- **Text section**
%%

Offline Wikipedia

November 21, 2008

I’m working on making Wikipedia, the (in)famous free encyclopaedia, available offline, for a project in a school in rural Zambia where Internet access will be slow, expensive and unreliable.

What I’m looking for is:

  • Completely offline operation
  • Runs on Linux
  • Reasonable selection of content from English Wikipedia, preferably with some images
  • Looks and feels like the Wikipedia website (e.g. accessed through a browser)
  • Keyword search like the Wikipedia website

Tools that have built-in search engines usually require that you download a pages and articles dump file from Wikipedia (about 3 GB download) and then generate a search index, which can take from half an hour to five days.

For an open source project that seems ideally suited to being used offline, and considering the amount of interest, there are surprisingly few options (already developed). They also took me a long time to find, so I’m collating the information here in the hope that it will help others. Here are my impressions of the solutions that I’ve tried so far, gathered from various sources including makeuseof.com.

The One True Wikipedia

The One True Wikipedia, for comparison

MediaWiki (the Wikipedia wiki software) can be downloaded and installed on a computer configured as an AMP server (Apache, MySQL, PHP). You can then import a Wikipedia database dump and use the wiki offline. This is quite a complex process, and importing takes a long time, about 4 hours for the articles themselves (on a 3 GHz P4). Apparently it takes days to build the search index (I’m testing this at the moment). This method does not include any images, as the image dump is apparently 75 GB, and no longer appears to be available, and it displays some odd template codes in the text (shown in red below) which may confuse users.

Mediawiki local installation

Mediawiki local installation

Wikipedia Selection for Schools is a static website, created by Wikimedia and SOS Childrens Villages, with a hand-chosen and checked selection of articles from the main Wikipedia, and images, that fit on a DVD or 3GB of disk space. It’s available for free download using BitTorrent, which is rather slow. Although it looks like Wikipedia, it’s a static website, so while it’s easy to install, it has no search feature. It also has only 5,500 articles compared to the 2 million in Wikipedia itself (about 0.25%). Another review is on the Speed of Creativity Blog. Older versions are available here. (thanks BBC)

Wikipedia Selection for Schools

Wikipedia Selection for Schools

Zipedia is a Firefox plugin which loads and indexes a Wikipedia dump file. It requires a different dump file, containing the latest metadata (8 GB) instead of the usual one (3 GB). You can then access Wikipedia offline in your browser by going to a URL such as wikipedia://wiki. It does not support images, and the search feature only searches article titles, not their contents. You can pass the indexed data between users as a Zip file to save time and bandwidth, and you may be able to share this file between multiple users on a computer or a network. (thanks Ghacks.net)

WikiTaxi is a free Windows application which also loads and indexes Wikipedia dump files. It has its own user interface, which displays Wikipedia formatting properly (e.g. tables). It looks very nice, but it’s a shame that it doesn’t run on Linux.

%%

- **Supplied material**
%%

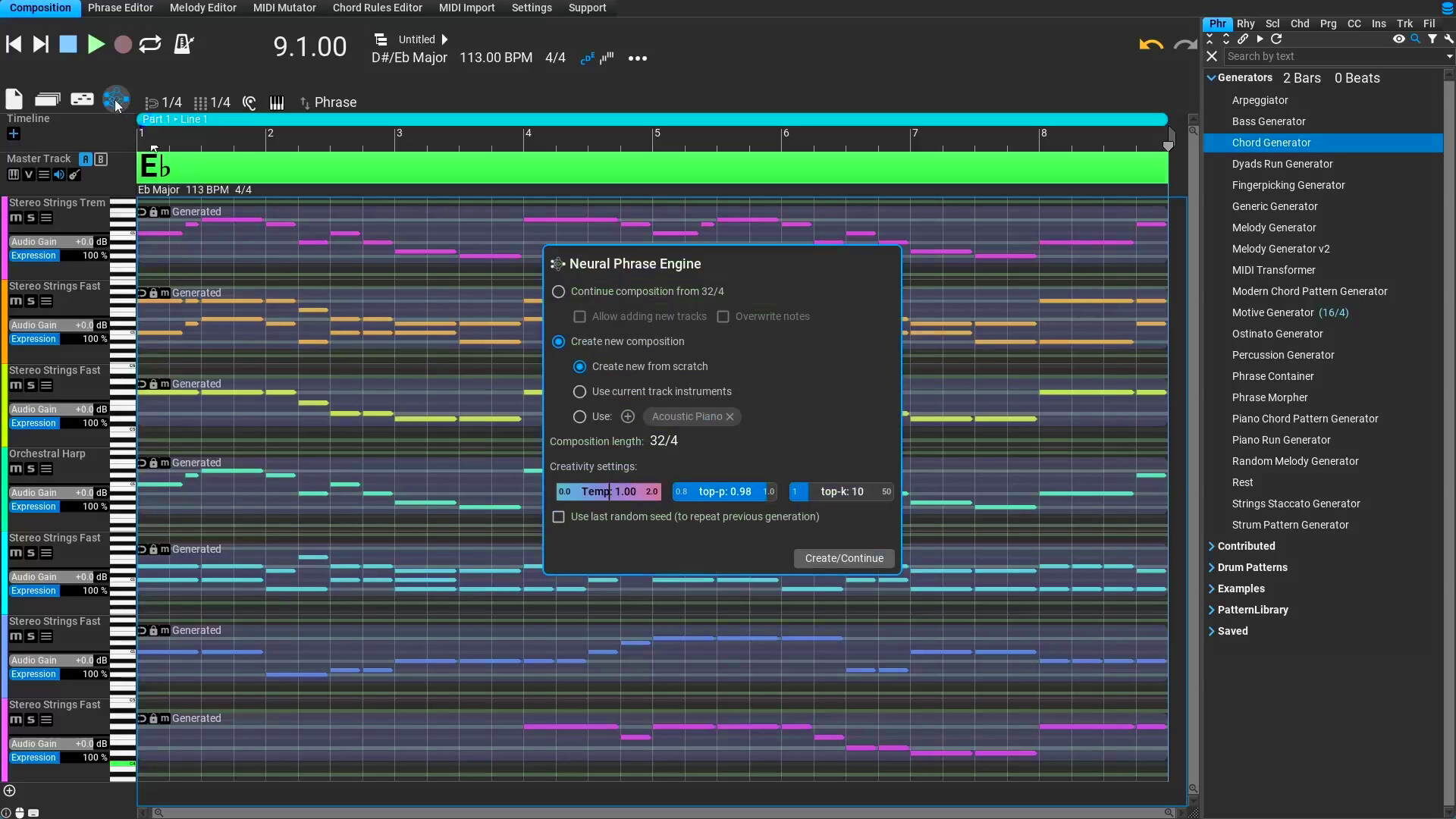This screenshot has width=1456, height=819.
Task: Open the three-dots more options menu
Action: [x=637, y=58]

%%

- **Task to carry out**
Rewrite the offline Wikipedia post from "I’m working on" up to and including "through a browser)", changing "unreliable" to "intermittent".

- **Solution to the problem**
I’m working on making Wikipedia, the (in)famous free encyclopaedia, available offline, for a project in a school in rural Zambia where Internet access will be slow, expensive and intermittent.

What I’m looking for is:

  • Completely offline operation
  • Runs on Linux
  • Reasonable selection of content from English Wikipedia, preferably with some images
  • Looks and feels like the Wikipedia website (e.g. accessed through a browser)